Finalement, il y a le risque suicidaire qui demeure bien présent. À plusieurs reprises durant le procès, on a évoqué que le Dr Turcotte présentait un risque suicidaire élevé. De ce que j’en sais, ce risque pourrait toujours être bien présent, notamment parce qu’il a commis une autre tentative de suicide alors qu’il était incarcéré à la prison de Rivière-des-Prairies et qu’il a de la difficulté à gérer ses émotions. Advenant que ses plans ne fonctionnent pas comme prévu, qu’il ne puisse de nouveau pratiquer la médecine et trouver une compagne avec qui il pourrait avoir des enfants, comment réagira-t-il? Comment fera-t-il face à ces échecs? Comment prendra-t-il le fait qu’il ne puisse atteindre cette perfection personnelle obsessive? Le Dr Turcotte n’était pas en mesure de faire face à ces difficultés il y a deux ans et rien n’indique que cela a changé. Certes, je n’ai pas vu ni évalué le médecin, mais l’obstination à ne pas vouloir s’impliquer dans son plan de traitement et le fait qu’il croit pouvoir retrouver une vie comme il avait sans évoquer de difficultés me laissent croire qu’advenant une réalisation de ces échecs, il pourrait tenter de mettre fin à ses jours. La gestion d’émotions intenses s’apprend, elle ne s’acquiert pas comme par magie.

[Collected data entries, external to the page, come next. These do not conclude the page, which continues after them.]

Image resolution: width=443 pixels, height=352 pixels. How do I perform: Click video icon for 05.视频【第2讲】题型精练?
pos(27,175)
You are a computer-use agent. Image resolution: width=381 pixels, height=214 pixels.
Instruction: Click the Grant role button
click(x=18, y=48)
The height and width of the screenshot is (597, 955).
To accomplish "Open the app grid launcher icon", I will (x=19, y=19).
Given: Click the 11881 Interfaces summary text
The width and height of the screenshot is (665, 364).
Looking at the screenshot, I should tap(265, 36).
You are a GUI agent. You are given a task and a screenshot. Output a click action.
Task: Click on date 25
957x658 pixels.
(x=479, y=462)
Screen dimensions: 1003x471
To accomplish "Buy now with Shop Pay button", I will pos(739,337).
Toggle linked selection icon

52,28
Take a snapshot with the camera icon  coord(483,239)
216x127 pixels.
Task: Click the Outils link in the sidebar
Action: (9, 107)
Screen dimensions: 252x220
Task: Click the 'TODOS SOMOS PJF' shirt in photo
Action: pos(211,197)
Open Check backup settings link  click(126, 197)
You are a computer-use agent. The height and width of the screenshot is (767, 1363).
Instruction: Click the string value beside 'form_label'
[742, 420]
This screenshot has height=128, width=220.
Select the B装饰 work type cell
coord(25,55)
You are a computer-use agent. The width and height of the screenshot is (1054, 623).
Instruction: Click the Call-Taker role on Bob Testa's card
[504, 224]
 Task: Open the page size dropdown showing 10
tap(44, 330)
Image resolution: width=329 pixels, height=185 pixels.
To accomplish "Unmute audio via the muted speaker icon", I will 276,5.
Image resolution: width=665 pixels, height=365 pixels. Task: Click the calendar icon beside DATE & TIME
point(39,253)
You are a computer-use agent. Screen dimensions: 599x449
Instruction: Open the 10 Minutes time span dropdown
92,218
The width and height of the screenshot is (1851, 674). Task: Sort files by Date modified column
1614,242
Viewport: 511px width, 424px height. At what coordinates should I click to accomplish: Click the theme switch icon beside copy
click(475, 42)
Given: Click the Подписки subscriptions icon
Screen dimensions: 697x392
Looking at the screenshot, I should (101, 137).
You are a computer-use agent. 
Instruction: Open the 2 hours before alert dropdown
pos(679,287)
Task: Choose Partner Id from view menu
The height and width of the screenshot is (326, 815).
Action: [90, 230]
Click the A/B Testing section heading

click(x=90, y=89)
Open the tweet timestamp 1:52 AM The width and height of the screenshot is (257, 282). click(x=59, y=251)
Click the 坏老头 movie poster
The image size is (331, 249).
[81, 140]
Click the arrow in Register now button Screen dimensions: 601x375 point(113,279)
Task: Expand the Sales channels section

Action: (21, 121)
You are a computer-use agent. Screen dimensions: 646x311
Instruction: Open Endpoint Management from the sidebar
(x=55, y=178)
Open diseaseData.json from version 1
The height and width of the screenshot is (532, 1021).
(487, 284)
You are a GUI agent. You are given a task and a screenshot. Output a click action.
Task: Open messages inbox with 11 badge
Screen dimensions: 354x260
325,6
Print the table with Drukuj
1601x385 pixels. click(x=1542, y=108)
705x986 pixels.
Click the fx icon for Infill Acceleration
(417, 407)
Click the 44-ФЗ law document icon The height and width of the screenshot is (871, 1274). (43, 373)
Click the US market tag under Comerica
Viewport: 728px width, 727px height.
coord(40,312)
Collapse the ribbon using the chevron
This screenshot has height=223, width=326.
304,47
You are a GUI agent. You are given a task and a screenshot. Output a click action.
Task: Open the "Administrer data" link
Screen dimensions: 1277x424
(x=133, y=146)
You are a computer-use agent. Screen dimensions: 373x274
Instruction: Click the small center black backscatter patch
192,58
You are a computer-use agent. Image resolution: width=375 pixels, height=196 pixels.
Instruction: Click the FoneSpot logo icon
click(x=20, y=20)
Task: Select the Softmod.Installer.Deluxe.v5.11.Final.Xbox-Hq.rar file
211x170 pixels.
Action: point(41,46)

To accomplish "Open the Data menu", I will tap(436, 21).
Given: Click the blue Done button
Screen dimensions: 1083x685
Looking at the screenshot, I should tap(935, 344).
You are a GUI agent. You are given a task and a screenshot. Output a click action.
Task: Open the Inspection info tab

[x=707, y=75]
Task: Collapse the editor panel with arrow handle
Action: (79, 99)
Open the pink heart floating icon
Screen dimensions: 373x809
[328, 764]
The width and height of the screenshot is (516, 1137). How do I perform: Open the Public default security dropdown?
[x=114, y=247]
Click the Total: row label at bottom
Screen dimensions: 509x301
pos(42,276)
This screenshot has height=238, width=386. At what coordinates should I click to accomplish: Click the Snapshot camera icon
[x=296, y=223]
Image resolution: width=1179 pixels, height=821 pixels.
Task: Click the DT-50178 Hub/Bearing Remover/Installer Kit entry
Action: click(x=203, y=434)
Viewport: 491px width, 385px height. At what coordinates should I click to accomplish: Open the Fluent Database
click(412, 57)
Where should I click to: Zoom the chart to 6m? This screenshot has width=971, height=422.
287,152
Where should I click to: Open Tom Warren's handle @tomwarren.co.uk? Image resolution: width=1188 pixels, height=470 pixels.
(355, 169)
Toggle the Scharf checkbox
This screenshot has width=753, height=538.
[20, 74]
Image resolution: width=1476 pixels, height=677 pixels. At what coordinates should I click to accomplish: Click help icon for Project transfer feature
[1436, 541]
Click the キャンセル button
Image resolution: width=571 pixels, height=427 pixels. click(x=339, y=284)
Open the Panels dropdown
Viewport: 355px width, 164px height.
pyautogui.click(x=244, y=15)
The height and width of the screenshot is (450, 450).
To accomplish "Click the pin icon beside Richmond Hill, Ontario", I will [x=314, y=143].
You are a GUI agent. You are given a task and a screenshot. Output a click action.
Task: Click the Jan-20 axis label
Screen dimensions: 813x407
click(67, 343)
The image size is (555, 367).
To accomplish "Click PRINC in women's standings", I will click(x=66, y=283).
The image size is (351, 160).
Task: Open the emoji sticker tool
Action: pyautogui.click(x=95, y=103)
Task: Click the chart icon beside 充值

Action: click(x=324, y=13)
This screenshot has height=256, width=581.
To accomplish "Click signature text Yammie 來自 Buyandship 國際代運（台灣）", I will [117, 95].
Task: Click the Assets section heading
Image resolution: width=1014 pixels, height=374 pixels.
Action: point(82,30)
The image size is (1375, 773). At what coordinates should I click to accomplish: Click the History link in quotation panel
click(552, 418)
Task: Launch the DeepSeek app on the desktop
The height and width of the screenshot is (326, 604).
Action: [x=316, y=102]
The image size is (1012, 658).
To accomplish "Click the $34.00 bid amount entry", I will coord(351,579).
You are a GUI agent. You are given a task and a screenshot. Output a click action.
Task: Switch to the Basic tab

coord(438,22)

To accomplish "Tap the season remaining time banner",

Je l’accorde, on ne peut jamais avoir de certitudes. Parfois, il y a des décisions qui sont prises et qui sont difficiles à expliquer, voire à comprendre. Toutefois, je serais extrêmement surpris que Guy Turcotte recouvre sa liberté, notamment en raison du fait que son psychiatre traitant recommande à la Commission de garder l’homme détenu à Pinel pour au moins un an. La suite des comparutions aura lieu en janvier avec, notamment, les témoignages de deux autres psychiatres à la demande de l’avocat du cardiologue. À suivre.